Published: February 26, 2026
Category: Bibliography
Authors: A Nagrebetsky, D Barragan-Bradford, O Hyder, R Oganesyan
Countries: United States
Language: English
Types: Acute care intervention, Outcomes
Settings: Hospital

Abstract

Introduction

Pulmonary lobectomy represents the primary curative treatment for lung cancer in older adults, yet frailty’s impact on critical early postoperative outcomes remains inadequately characterized. This analysis examined the effect of preoperative frailty on early postoperative mortality and failure-to-rescue in a contemporary national cohort.

Materials and methods

This retrospective cohort study analyzed older adults undergoing pulmonary lobectomy for lung cancer using the National Inpatient Sample (2016–2022). The Johns Hopkins Adjusted Clinical Groups (ACG) frailty indicator and Hospital Frailty Risk Score (HFRS) were used to identify frail patients.
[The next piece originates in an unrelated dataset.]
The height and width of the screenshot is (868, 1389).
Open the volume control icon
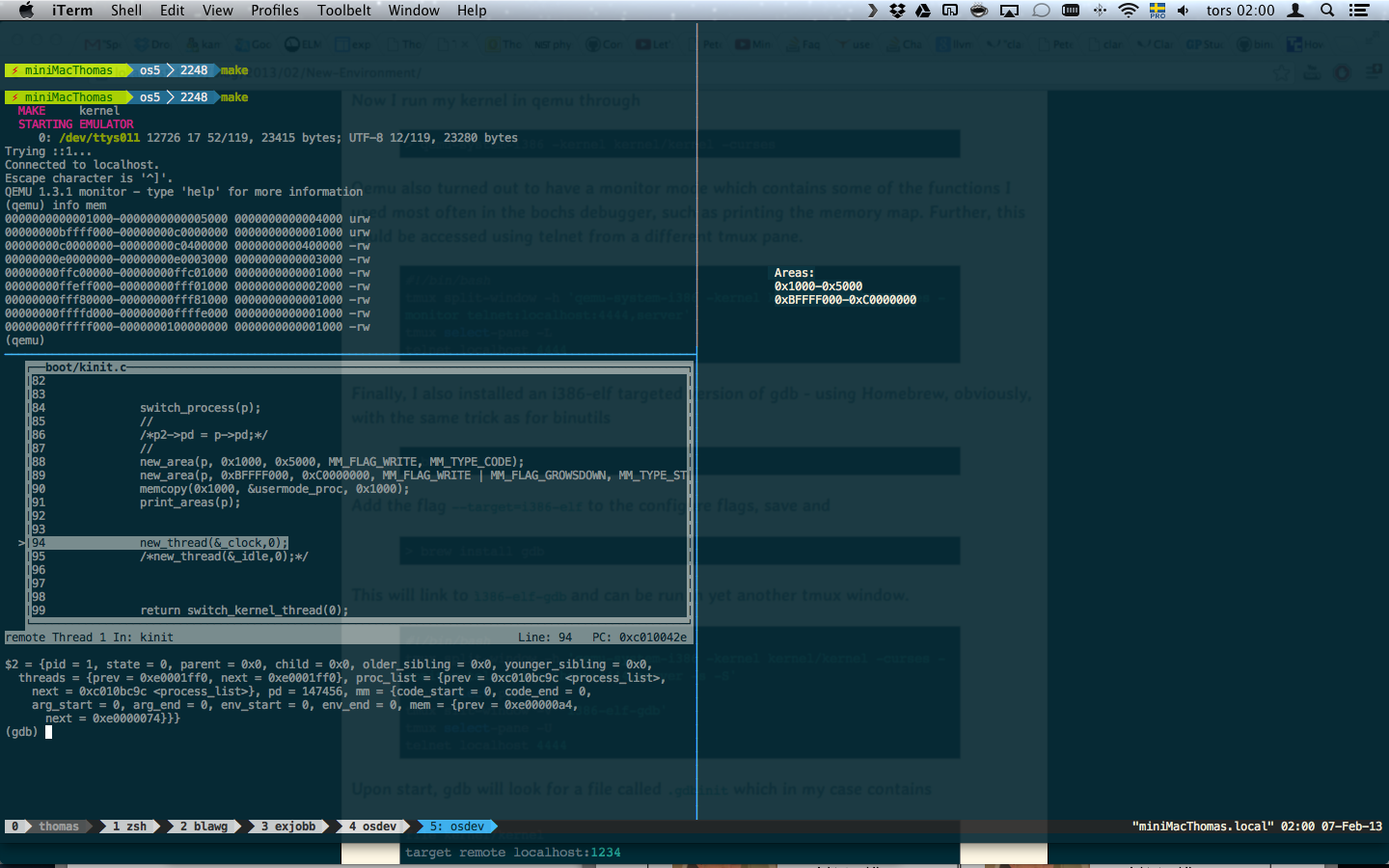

Multivariable logistic regression examined associations between frailty and failure-to-rescue (death after postoperative complications) and 14-day in-hospital mortality.

Results

Among 110,460 patients aged ≥65 years, frailty prevalence was 5.7% (n = 6290) by ACG indicator and 19.8% (n = 21,915) by HFRS (≥5). Among ACG-defined frail patients, the most common frailty-defining conditions were dementia (37.8% of frail patients), malnutrition (36.0%), and weight loss (11.6%). Overall complication rate was 39.3%, but frail patients (HFRS ≥5) experienced higher rates (69.0% versus 32.0%), higher hospitalization costs (median $104,446 versus $88,532), and reduced likelihood of home discharge (83.3% versus 95.5%; all p < 0.001). Overall 14-day mortality was 0.8%. Frail patients had higher rates of failure-to-rescue (ACG: 3.7% versus 1.7%; HFRS: 4.1% versus 0.8%) and mortality (ACG: 2.1% versus 0.7%; HFRS: 2.8% versus 0.3%; all p < 0.001) compared with non-frail patients. After multivariable adjustment, frailty remained associated with failure-to-rescue (ACG: OR 2.01, 95% CI 1.36–3.06; HFRS: OR 4.66, 95% CI 3.27–6.63) and 14-day mortality (ACG: OR 2.70, 95% CI 1.77–4.10; HFRS: OR 9.30, 95% CI 6.52–13.26). Frailty accounted for 68% of early deaths within the frail cohort and 11% of all cohort deaths.

Discussion

Preoperative frailty was associated with early postoperative mortality and failure-to-rescue rates following pulmonary lobectomy in older adults, emphasizing the need for systematic frailty assessment, enhanced perioperative surveillance, and targeted interventions for this population.